Colorado Rockies shortstop and impending free-agent Trevor Story is a prime candidate to be moved prior to the July 30 trade deadline even as the club continues to publicly downplay the possibility of deal.
Story, 28, has been the subject of a pair of interesting reports over the last couple of days. The San Diego Padres, who on Sunday acquired All-Star second baseman Adam Frazier from the Pittsburgh Pirates, reportedly discussed a scenario in which they’d acquire Story for the purpose of playing him in center field. Story is a far better defensive shortstop than Fernando Tatis Jr., the Padres’ incumbent at the position, but such a scenario speaks to the athleticism of Story, who is one of baseball’s best sprinters and overall baserunners.

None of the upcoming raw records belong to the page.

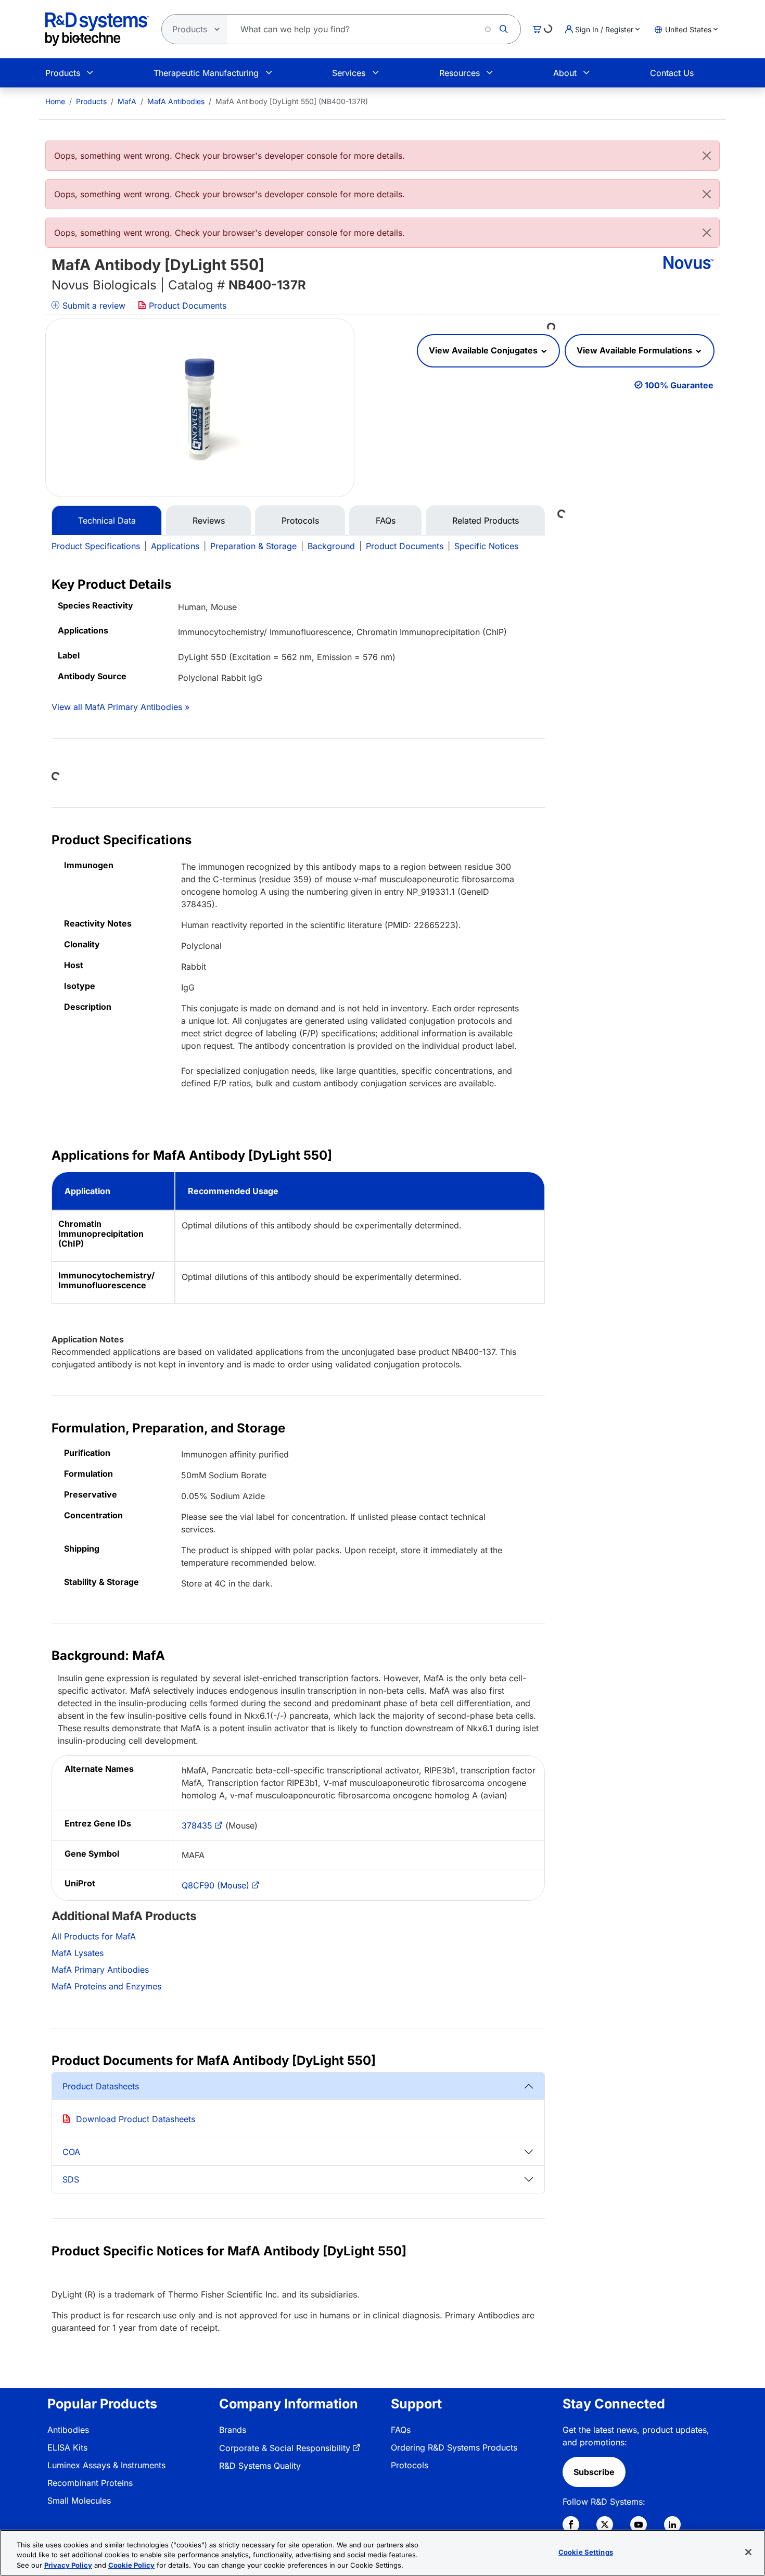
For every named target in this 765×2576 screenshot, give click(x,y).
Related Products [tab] (485, 520)
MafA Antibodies (176, 101)
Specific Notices (486, 546)
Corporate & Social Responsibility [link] (284, 2448)
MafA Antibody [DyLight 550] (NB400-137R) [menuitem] (291, 101)
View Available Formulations (635, 350)
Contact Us (672, 73)
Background (331, 546)
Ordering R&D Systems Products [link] (454, 2447)
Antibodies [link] (68, 2430)
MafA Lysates (78, 1953)
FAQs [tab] (386, 520)
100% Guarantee (679, 385)
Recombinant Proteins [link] (90, 2483)
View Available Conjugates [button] (484, 350)
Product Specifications (96, 546)
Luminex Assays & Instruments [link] (106, 2465)
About (565, 73)
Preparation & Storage (253, 546)
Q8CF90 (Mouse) (215, 1885)
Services (348, 73)
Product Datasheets (100, 2086)
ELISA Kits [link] (67, 2447)
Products (62, 73)
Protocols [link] (409, 2465)
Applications (175, 546)
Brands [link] (232, 2430)
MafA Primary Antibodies (100, 1969)
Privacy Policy (68, 2565)
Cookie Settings (585, 2551)
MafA (127, 101)
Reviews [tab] (209, 520)
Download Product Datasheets (135, 2119)
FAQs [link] (401, 2430)
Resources (459, 73)
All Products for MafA (94, 1936)
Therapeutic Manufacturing (206, 73)
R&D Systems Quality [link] (260, 2465)
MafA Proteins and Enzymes (106, 1986)
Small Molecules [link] (79, 2500)
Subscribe (594, 2472)
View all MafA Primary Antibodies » (120, 707)
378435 (197, 1825)
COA (71, 2152)
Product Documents (186, 305)
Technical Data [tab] (107, 520)
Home (55, 101)
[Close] (706, 155)
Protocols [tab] (300, 520)
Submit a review (92, 305)
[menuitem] (55, 101)
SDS (70, 2179)
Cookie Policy (131, 2565)
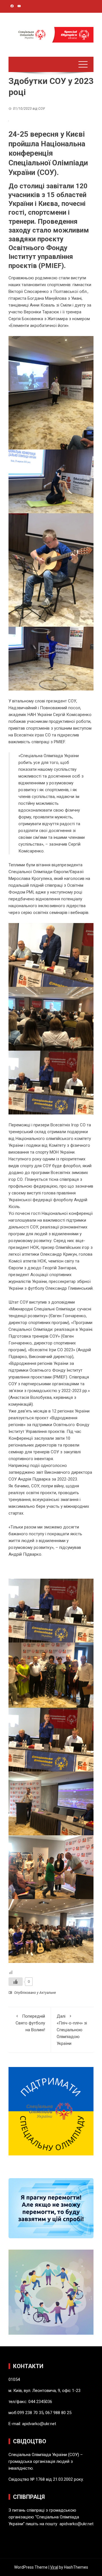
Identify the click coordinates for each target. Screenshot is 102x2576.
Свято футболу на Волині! (30, 2023)
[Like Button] (15, 1981)
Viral (54, 2567)
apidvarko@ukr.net (39, 2423)
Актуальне (47, 1993)
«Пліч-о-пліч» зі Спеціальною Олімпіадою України (72, 2030)
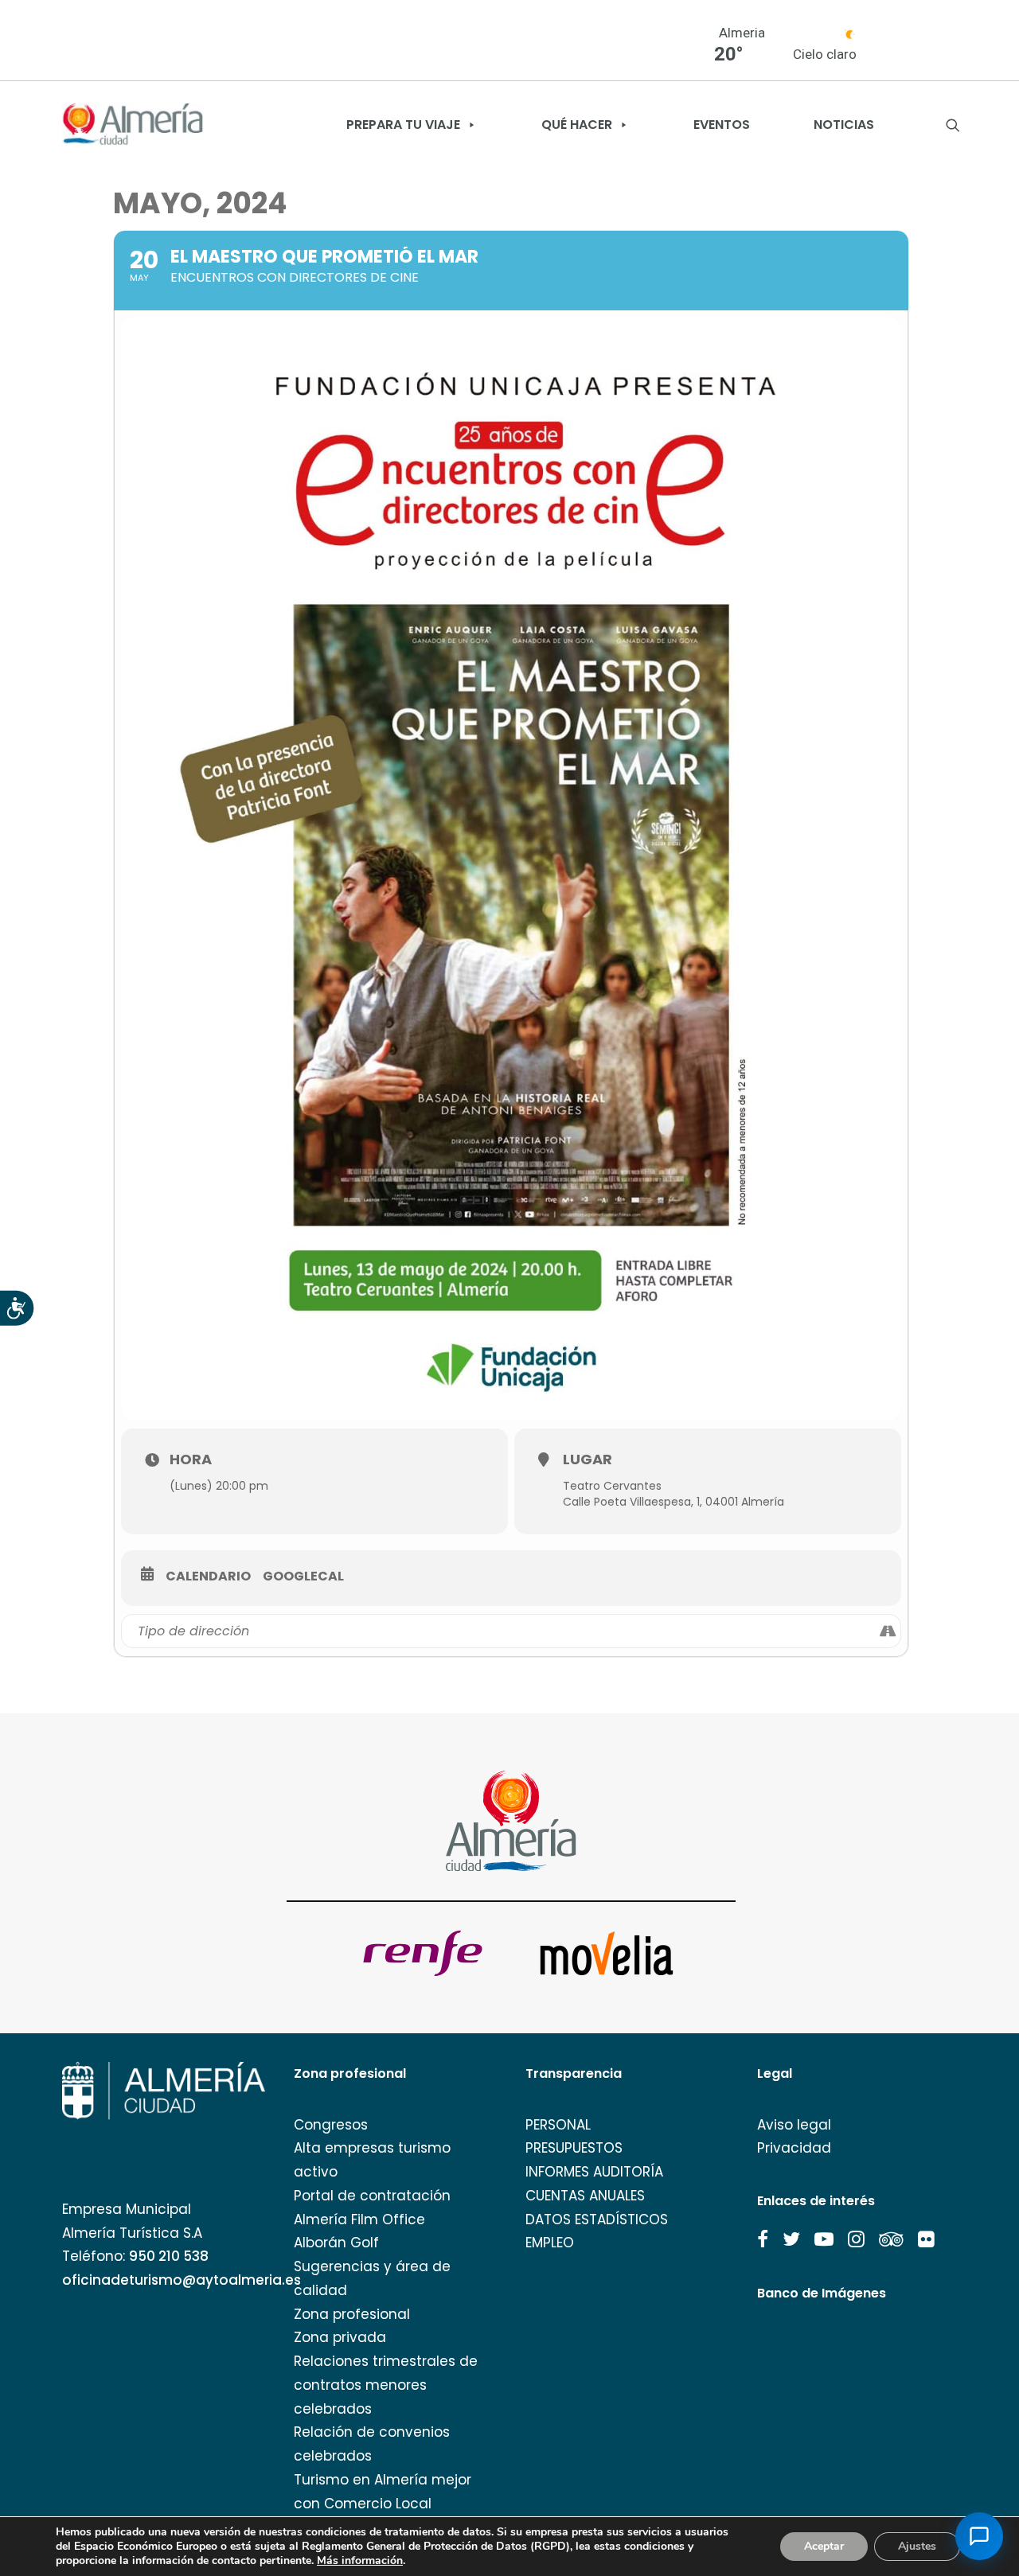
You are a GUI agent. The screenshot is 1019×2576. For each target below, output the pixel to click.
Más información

The New York Yankees, who also fancy Story as a center fielder, were the latest team to inquire about Story and even made an offer, according to MLB Network’s Jon Heyman. The general feeling, though, is that the Rockies aren’t sure if they want to trade Story, so there doesn’t appear to be any traction, as Heyman reports. The Milwaukee Brewers recently checked in with the Rockies about the availability of their star shortstop, Heyman adds, as have the Chicago White Sox.
Rockies interim general manager Bill Schmidt told Patrick Saunders of the Denver Post in an interview two weeks ago that the Rockies “are not a farm system for other people,” indicating there’s a chance Story—and other players, such as Jon Gray, Mychal Givens, and C.J. Cron—could stay put. The Rockies have also told teams that staff ace Germán Márquez, who is under a team-friendly contract through 2024, is not available.
Each of the teams interested in Story, as well as the Rockies, likely had to take a deep breath in the top of the fourth inning on Monday when the shortstop took a 97 mph fastball from Los Angeles Angels phenom Shohei Ohtani off of his left hand. Story yelled loud enough for fans all over the ballpark to hear and writhed in pain for a few minutes, but he ultimately stayed in the game.
Story isn’t producing to his usual clip offensively, hitting .242/.313/.425 in 358 plate appearances entering Monday. He’s been his normal solid self in the field and on the basepaths, though, and getting away from the Coors Effect might do him some good.